It seemed inevitable that the dreaded Himalayan balsam that pollutes every other Ayrshire river would appear in the Ayr catchment and it has. Last year we reported finding balsam on the Coyle at Broomhill fishery where it seemed to have come in with top soil. That was addressed by the owners quickly after we alerted them to it although I know a few plants escaped and more have appeared this season. The Coyle enters the main river Ayr near Annbank so downstream of the confluence may be affected this year although as yet we haven’t come across any plants.

Himalayan balsam occupies sites where Japanese knotweed once dominated. This was not unexpected.

Himalayan balsam. Nowhere on the Lugar have we seen it as dense as in this image yet but if left uncontrolled, this is the future for the entire river downstream within just a few years. 

Last week whilst electrofishing the Lugar at Langholm near Ochiltree, we found a small clump of balsam growing there too. Where this came from is unknown but it is there now and needs urgent attention. We have alerted Auchinleck Angling Association who control this water.

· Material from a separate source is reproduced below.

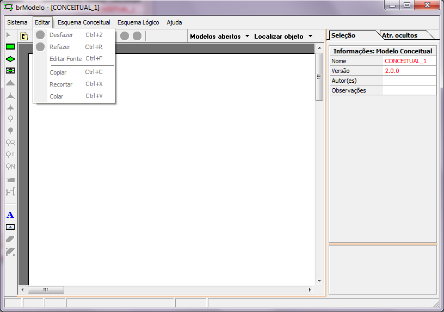Click the Observações value field
444x312 pixels.
tap(409, 90)
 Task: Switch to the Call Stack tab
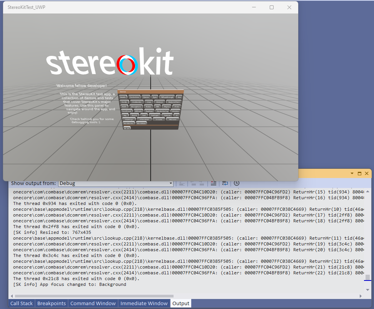[21, 303]
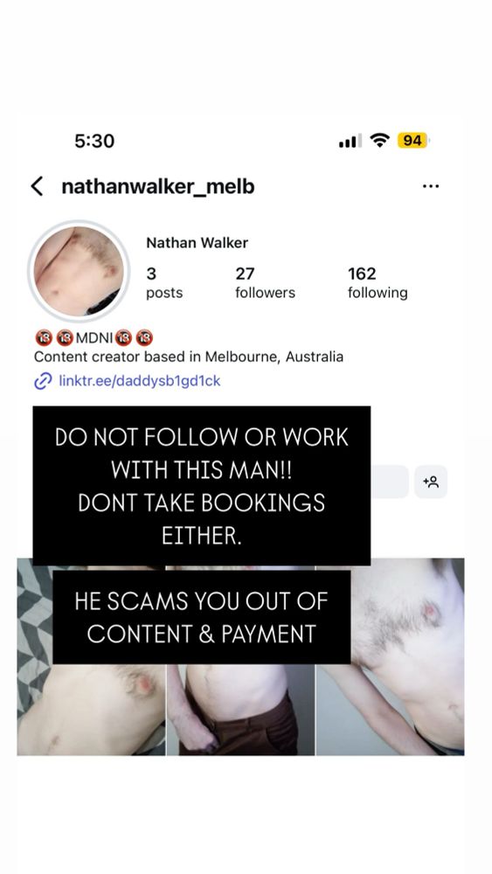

Today we were in Dumfries Estate looking for a gravel cleaning set and found about 20 plants at the top of the left bank upstream of the Adams Bridge several hundred metres. Seed appears to have been deposited there in a very high spate last year. That indicates that there is a source further upstream that has been recently introduced. At present, it’s a very low density infestation and that makes it hard in itself to find and control but it if it’s allowed to seed this year and next year then I feel the entire river will become infested and quickly beyond any hope of control.

Anyone seeing this plant should uproot it. As seed pods are currently forming, either bag the seed heads carefully without allowing them to explode and then uproot the rest of the plant or else, uproot them carefully and place the seed heads as close to the ground as possible to confine seeds to a very small area for treatment next year. If you take seeds away in a bag, seal it and leave them to rot overwinter or burn them. Don’t throw the bag in the wheely bin!

Unfortunately as we are fully committed this year and understaffed, the Trust cannot put men onto addressing this issue at the moment, much as we would like to. It  now has to fall to anglers and owners to take the lead. I expect Dumfries House may be able to assist and I will ask the question but downstream, getting landowners involved may be difficult, if not impossible although they are legally responsible to stop this plant spreading from their land.